Cornea preservation in culture with bovine serum or chicken ovalbumin

Purpose. To explore the possibility of replacing bovine serum with chicken ovalbumin in cornea preservation. Methods. Twenty-one pairs of corneas were cultivated at 3 VC in a medium containing either 2% (vol/vol) of newborn calf serum (one cornea) or 2 mg/mL of chicken ovalbumin (the contralateral cornea). The evaluation of corneal endothelium was performed after 7 days (one pair) and between 11 and 37 days (20 pairs). Evaluation included the number and the morphology of endothelial cells, their viability, and the pattern of swelling of the intercellular borders. Results. A preliminary test showed that the incubation of a cornea for 7 days with ovalbumin did not cause acute toxic effects.
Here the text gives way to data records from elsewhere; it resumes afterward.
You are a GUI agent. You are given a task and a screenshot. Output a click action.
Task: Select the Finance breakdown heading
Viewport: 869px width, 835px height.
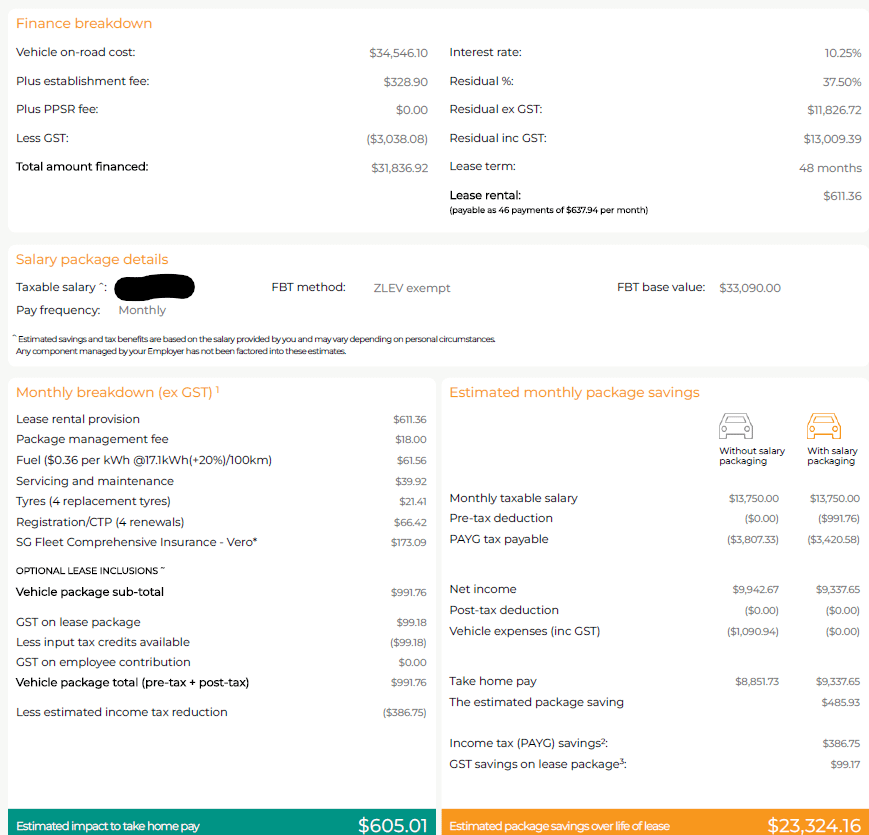pos(84,23)
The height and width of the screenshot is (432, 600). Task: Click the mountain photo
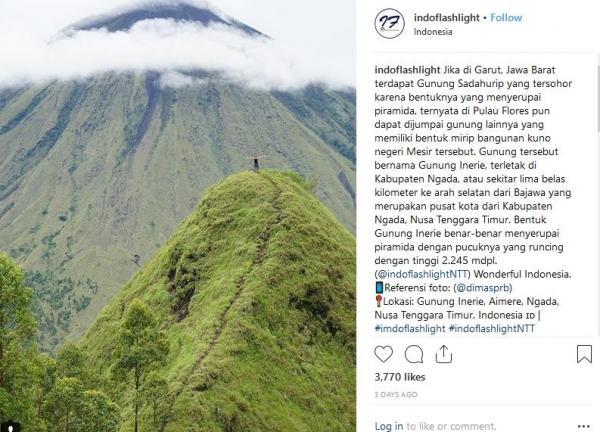(x=178, y=216)
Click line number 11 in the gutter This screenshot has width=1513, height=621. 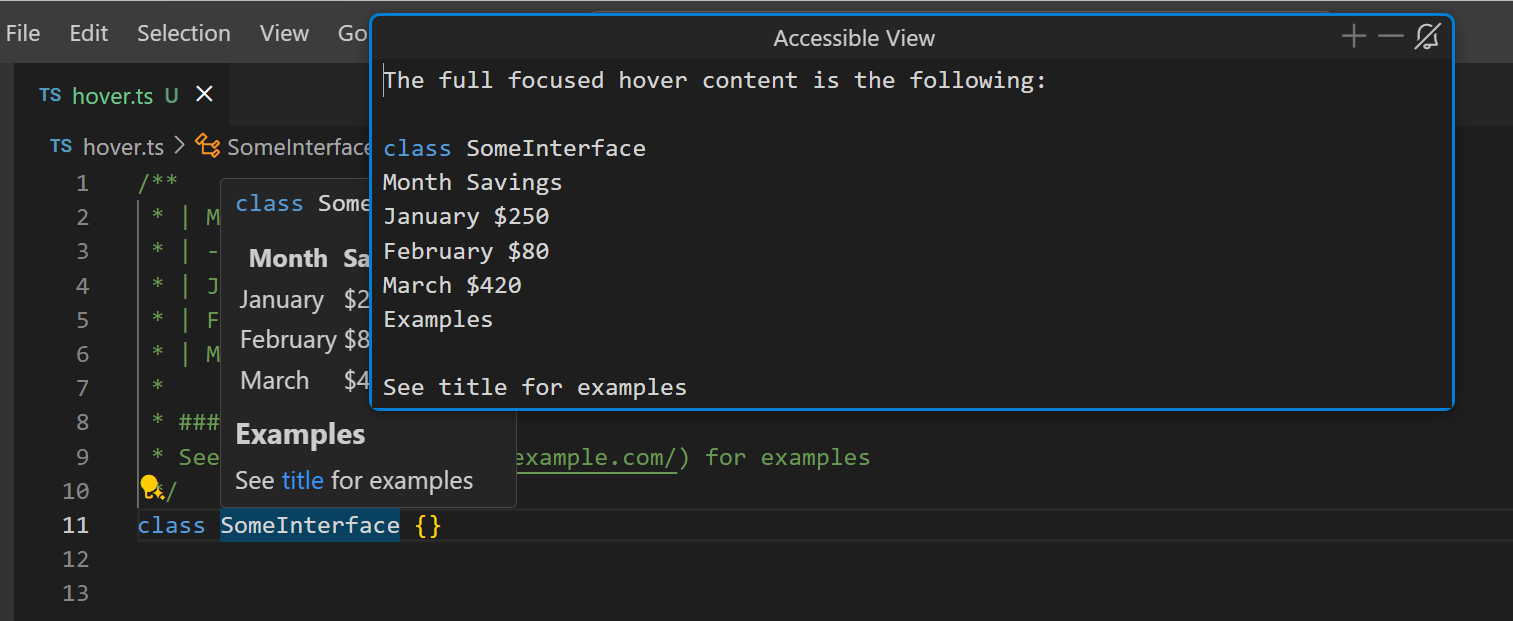point(75,525)
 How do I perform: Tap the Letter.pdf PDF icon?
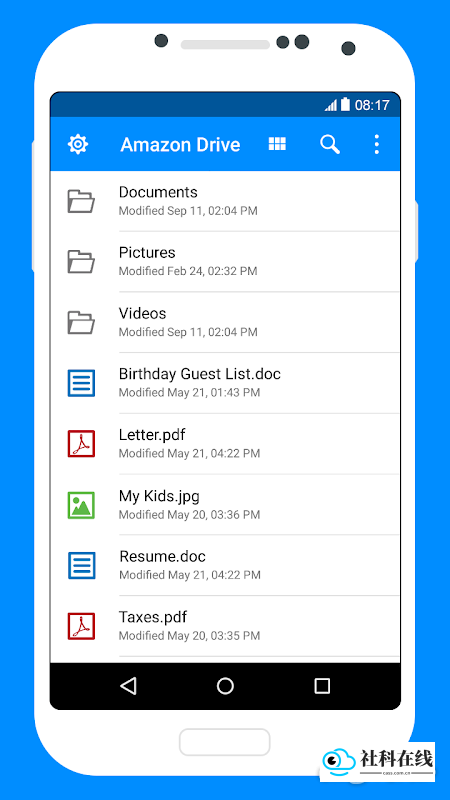pyautogui.click(x=81, y=443)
Subsequent experiments showed that this protein was as efficient as bovine serum in preserving the viability and the density of endothelial cells for long periods of incubation. After a mean of 21 +/- 10 days of culture, the number of endothelial cells was 2,455 230/mm(2) in the serum group and 2,430 +/- 181/mm(2) in the ovalbumin group. During the longest incubation period, irregular swelling of cell borders and other signs of endothelial degeneration were occasionally observed. Conclusion. Replacing serum with chicken ovalbumin resulted in the efficient preservation of corneal endothelium for at least 3 weeks of culture. These data suggest that ovalbumin may be an effective basic component in the design of a serum-free culture medium.